Bien sûr, il y a l’instrument qui intervient mais c’est en grande partie le musicien qui fait le son. Quelle que soit la trompette sur laquelle joue Bart, on va reconnaître son son.

Tu es toujours à la recherche de nouvelles sonorités : tu utilises beaucoup de sourdines différentes ou tu joues, en même temps, de la trompette et du bugle…

J’aime beaucoup chipoter avec les sons, j’invente parfois des sourdines. Je ne l’ai pas fait aujourd’hui, mais j’utilise parfois un minuscule arrosoir dans lequel je glisse une ampoule : alors le filament vibre quand je joue. Ce sont de petites choses rigolotes mais qui fonctionnent bien.

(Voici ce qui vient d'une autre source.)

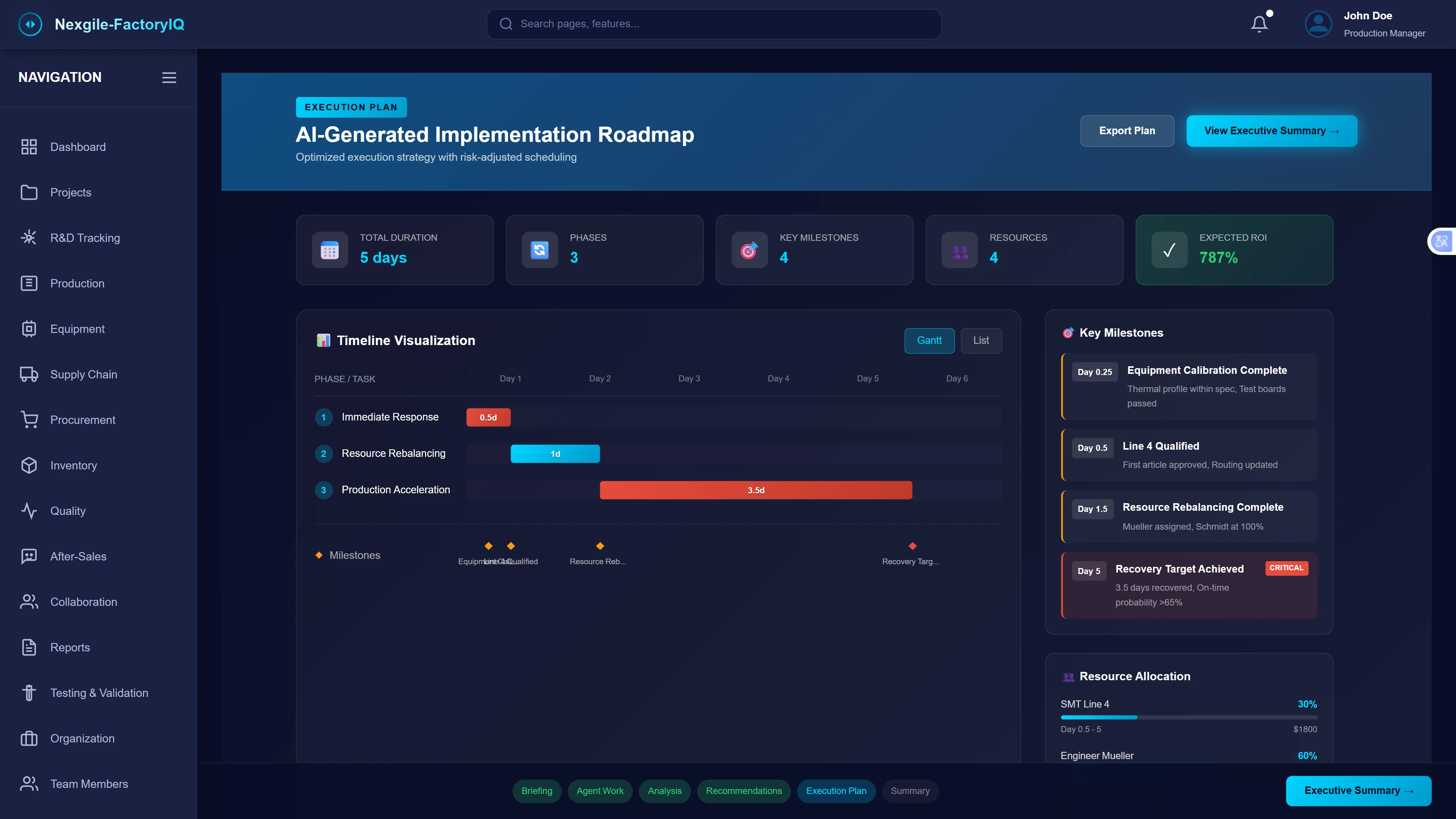
Task: Open the Equipment panel icon
Action: [x=29, y=328]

Et l’aventure avec le Megaoctet d’Andy Emler, à mon sens, une des formations les plus créatives de la scène française, se poursuit-elle ?

On joue un peu moins que les deux dernières années, la crise oblige, la formation compte quand même neuf musiciens. Mais on a de chouettes projets, on va enregistrer un nouvel album, en décembre, au studio de La Buissonne, près d’Avignon.

Avec le Megaoctet, tu avais joué ici à Bruges et on t’avait entendu sur l’album E total…

Oui, c’est le dernier  album sorti. Maintenant, Andy a composé un tout nouveau répertoire.

Tu succède à Médéric Collignon, une forte personnalité…

Oui, c’est un personnage mais j’ai été bien accueilli par Andy et je me suis intégré au groupe sans difficulté.